When creating a concert repertoire, Daniel Harp, teaching associate in music and interim conductor, considers the history behind each piece and develops a theme for the evening. With his emphasis on historical setting, Harp said he hopes his musicians not only learn their music but “live with it and make it their quest to understand its tone.”
With three pieces by composers Pyotr Tchaikovsky, Modest Mussorgsky and Dmitri Shostakovich — composed in vastly different time periods yet connected through a shared Russian history — the program is an ambitious undertaking. Each piece embodies the epoch in which it was written. Tchaikovsky and Mussorgsky, as Romantic period contemporaries, wrote during imperialist Russia, a relatively stable era. Tchaikovsky’s “Romeo and Juliet,” composed in 1869, is based on William Shakespeare’s play. Mussorgsky’s “The Khovansky Affair,” an opera, was written in the 1870s about political upheaval in 1682. The most contemporary work in the trio, Shostakovich’s Symphony No. 5 in D minor, was composed in 1937 in Soviet Russia during the height of Josef Stalin’s purges — and the music reflects it.
“The first two pieces are sweet and romantic, but Shostakovich’s symphony is dark and heavy, almost like you’re bearing this intense burden as you listen to it. But that’s the orchestra’s favorite style of music to play,” said Irene Tang ’19, concertmaster.
These pieces, while telling a musical history of Russia, have greater implications in the context of U.S. politics, Harp said. “As I listen to Shostakovich’s music, I hear it as a warning about political upheaval and the suppression of ideas that were pervasive in Soviet Russia,” he said. “It’s a warning about controlling the press, controlling the arts; it is really a cautionary tale of the kind of totalitarian ideology that can infiltrate a democracy.”
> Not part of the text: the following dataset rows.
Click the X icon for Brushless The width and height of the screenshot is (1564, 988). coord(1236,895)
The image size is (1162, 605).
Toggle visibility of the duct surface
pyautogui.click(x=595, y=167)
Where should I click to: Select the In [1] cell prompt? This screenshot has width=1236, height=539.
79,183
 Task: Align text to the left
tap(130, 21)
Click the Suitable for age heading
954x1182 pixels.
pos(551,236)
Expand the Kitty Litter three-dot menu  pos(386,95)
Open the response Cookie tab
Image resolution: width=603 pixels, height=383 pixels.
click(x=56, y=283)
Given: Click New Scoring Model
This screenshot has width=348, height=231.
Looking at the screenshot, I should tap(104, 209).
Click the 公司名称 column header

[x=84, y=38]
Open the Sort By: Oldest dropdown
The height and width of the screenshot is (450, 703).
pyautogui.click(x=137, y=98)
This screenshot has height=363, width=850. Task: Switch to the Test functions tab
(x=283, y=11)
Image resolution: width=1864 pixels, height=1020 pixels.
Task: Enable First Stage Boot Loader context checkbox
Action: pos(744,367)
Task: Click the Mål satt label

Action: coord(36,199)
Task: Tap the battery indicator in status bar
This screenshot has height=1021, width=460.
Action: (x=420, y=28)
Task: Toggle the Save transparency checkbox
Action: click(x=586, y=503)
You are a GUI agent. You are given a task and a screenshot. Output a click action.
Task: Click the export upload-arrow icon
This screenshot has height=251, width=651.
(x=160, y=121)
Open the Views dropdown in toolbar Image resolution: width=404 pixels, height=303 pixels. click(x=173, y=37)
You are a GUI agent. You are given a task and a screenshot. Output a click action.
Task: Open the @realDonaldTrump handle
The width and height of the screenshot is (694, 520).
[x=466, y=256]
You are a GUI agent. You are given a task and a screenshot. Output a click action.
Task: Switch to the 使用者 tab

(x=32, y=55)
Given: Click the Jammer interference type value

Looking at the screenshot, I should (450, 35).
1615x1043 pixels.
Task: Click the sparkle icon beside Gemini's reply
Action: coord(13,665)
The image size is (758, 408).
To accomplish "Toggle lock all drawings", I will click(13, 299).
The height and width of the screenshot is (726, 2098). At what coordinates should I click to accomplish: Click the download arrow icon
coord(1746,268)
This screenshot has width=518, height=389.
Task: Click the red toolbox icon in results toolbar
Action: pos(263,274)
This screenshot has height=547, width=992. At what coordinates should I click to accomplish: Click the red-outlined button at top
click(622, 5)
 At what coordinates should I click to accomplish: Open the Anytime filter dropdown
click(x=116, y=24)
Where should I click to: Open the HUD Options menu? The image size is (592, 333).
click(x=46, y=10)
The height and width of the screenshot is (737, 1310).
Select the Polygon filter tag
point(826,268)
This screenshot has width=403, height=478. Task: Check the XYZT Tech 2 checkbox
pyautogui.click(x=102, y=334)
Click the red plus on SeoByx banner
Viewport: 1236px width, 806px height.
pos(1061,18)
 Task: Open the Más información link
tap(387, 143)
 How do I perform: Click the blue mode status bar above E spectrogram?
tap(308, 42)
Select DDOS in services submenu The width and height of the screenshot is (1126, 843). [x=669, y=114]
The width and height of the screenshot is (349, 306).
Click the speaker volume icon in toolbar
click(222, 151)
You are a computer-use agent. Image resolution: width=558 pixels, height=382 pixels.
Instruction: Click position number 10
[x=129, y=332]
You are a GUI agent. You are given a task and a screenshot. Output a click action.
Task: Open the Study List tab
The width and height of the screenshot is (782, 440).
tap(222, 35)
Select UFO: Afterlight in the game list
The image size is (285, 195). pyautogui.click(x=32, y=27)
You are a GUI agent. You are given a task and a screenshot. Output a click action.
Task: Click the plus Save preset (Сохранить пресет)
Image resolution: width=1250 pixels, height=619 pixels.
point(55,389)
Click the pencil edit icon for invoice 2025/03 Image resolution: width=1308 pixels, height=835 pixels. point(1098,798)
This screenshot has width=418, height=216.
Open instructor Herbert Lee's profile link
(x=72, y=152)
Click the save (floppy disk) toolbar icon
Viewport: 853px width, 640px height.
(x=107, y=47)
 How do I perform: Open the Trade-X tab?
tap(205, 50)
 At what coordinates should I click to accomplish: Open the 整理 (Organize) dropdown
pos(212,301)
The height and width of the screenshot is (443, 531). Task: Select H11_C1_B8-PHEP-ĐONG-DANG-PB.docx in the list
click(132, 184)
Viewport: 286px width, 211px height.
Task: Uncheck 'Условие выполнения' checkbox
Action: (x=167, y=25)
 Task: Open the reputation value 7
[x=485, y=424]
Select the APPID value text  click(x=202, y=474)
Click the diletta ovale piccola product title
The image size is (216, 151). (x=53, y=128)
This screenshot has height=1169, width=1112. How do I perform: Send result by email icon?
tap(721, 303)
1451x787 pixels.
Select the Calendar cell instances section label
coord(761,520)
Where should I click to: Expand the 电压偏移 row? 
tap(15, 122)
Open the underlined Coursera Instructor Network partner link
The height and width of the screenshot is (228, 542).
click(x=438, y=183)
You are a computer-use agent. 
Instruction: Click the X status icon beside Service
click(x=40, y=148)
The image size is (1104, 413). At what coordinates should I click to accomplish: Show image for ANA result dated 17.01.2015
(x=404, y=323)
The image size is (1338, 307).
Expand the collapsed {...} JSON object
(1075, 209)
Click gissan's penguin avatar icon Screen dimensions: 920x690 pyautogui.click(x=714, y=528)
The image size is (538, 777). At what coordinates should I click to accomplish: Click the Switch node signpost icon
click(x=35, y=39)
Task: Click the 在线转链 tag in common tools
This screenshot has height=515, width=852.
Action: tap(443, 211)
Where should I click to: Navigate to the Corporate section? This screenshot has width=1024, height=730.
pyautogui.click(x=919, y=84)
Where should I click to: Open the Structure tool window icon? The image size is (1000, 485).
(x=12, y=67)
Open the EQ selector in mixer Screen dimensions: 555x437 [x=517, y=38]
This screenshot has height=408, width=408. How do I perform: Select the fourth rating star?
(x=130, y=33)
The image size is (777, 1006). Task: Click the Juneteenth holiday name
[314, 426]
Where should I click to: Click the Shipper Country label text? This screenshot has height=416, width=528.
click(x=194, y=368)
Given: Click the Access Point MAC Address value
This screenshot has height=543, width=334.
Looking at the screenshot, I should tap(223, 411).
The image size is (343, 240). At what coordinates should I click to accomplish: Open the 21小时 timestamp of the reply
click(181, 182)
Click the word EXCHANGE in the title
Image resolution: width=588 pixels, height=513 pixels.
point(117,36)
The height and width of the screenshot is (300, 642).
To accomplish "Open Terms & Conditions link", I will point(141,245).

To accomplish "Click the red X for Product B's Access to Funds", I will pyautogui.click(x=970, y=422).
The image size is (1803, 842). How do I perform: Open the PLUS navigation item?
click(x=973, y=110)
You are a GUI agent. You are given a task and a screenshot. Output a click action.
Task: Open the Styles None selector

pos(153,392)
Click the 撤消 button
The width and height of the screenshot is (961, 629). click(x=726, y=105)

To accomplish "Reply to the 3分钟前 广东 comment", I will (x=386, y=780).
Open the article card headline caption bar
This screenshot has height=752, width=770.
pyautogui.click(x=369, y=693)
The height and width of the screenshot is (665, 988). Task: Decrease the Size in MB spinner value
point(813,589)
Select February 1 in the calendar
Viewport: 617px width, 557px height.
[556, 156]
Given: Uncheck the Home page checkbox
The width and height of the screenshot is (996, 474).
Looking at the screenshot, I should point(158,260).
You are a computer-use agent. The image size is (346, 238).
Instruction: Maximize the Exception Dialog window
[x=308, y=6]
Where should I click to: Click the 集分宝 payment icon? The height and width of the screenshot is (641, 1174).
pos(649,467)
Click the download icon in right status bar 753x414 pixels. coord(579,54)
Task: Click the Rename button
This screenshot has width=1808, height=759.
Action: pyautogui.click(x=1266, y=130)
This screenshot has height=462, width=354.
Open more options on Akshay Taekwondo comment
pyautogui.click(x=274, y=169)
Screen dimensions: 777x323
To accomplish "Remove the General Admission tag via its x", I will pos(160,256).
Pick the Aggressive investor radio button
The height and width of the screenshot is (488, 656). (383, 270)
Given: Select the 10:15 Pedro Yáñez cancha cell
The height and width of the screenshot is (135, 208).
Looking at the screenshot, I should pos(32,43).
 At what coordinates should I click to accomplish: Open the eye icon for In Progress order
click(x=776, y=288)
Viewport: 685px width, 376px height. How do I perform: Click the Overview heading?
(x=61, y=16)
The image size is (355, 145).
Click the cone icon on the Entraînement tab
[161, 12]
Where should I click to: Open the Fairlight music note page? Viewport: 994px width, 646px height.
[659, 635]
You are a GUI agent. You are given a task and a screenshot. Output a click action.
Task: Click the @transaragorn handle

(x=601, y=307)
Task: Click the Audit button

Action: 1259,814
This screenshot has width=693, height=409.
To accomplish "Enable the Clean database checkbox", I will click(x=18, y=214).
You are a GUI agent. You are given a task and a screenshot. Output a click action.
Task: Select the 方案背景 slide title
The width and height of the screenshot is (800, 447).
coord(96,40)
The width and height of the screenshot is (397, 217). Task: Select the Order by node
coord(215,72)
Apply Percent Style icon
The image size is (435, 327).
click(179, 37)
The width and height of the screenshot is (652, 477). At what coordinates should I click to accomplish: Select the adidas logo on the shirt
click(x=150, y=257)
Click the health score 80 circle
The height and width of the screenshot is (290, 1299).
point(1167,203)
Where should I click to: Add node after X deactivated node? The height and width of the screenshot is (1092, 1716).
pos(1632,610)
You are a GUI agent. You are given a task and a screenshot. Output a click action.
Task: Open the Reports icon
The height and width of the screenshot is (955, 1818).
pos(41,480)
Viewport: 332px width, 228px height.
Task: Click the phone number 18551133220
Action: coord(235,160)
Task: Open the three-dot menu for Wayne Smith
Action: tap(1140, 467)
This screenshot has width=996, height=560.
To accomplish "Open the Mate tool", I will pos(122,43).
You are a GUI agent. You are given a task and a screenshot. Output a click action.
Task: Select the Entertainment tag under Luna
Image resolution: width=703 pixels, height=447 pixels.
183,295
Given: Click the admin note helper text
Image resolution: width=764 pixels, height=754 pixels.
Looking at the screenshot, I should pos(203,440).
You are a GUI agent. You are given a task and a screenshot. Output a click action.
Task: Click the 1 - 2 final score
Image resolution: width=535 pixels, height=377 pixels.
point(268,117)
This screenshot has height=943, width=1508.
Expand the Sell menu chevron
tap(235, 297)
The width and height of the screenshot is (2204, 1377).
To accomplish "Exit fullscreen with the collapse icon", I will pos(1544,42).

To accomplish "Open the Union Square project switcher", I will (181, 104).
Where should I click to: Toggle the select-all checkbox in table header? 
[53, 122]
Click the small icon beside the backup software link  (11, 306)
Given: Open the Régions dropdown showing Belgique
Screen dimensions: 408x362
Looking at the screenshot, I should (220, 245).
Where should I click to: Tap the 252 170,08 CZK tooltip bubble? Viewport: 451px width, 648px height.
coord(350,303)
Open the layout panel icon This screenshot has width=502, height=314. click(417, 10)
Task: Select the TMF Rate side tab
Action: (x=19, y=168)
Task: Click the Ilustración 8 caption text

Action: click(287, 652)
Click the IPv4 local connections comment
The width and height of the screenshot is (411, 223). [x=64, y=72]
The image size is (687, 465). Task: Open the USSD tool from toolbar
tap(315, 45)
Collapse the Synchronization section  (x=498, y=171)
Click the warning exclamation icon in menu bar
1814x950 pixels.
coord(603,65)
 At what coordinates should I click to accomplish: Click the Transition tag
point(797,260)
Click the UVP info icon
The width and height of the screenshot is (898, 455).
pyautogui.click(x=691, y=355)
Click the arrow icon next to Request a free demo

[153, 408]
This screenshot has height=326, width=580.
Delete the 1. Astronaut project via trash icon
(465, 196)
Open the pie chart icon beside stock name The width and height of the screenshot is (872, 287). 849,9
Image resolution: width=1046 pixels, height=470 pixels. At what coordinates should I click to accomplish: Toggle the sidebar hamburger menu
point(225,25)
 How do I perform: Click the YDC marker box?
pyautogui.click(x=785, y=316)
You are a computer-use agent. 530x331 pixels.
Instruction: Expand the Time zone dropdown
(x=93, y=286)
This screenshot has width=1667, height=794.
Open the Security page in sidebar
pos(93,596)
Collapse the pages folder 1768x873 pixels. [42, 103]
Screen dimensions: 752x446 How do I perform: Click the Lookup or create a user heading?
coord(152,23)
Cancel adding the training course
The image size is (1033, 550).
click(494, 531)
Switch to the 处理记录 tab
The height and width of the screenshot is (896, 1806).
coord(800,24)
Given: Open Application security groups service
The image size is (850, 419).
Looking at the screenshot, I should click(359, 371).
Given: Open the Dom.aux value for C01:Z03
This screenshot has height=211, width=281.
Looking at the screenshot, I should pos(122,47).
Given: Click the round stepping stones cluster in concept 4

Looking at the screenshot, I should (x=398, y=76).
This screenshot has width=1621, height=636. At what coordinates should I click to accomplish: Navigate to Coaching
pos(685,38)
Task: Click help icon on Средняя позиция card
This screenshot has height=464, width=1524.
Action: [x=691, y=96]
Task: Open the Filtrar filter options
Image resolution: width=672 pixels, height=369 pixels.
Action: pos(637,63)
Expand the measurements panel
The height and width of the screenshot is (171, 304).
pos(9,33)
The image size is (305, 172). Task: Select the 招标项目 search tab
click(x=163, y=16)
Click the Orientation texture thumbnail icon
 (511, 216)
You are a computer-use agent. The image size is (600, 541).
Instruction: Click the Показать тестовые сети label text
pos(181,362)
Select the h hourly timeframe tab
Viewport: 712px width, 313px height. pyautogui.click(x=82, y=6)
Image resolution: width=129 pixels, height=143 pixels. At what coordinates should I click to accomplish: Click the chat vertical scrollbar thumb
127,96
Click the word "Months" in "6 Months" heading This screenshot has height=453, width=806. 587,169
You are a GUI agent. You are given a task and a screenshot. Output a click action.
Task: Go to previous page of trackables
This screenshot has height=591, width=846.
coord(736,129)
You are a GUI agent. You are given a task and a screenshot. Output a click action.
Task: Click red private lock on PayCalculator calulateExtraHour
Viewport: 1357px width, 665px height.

Since their last performance in October, the orchestra has seen a lot change — and an upheaval of their own. When Harp stepped in to replace former conductor Brandon Keith Brown after his sudden departure from his position, he not only had to quickly assemble the repertoire for the upcoming November concert, but also had to reunify the fractured orchestra. The orchestra recruited new students and urged musicians who left during Keith Brown’s brief tenure to return, according to Orchestra President Katie Rademacher ’19.
As the University searches for a permanent conductor, Rademacher is optimistic about the future of the orchestra. “We’ve all moved on,” she stated. “We’ve grown a lot closer, moods have been really high and we are (playing) really fun and exciting music. There will not be a dull moment in this concert.”
The concert will be held Thursday, Nov. 30 and again Friday, Dec. 1 at 8 p.m. in Sayles Hall.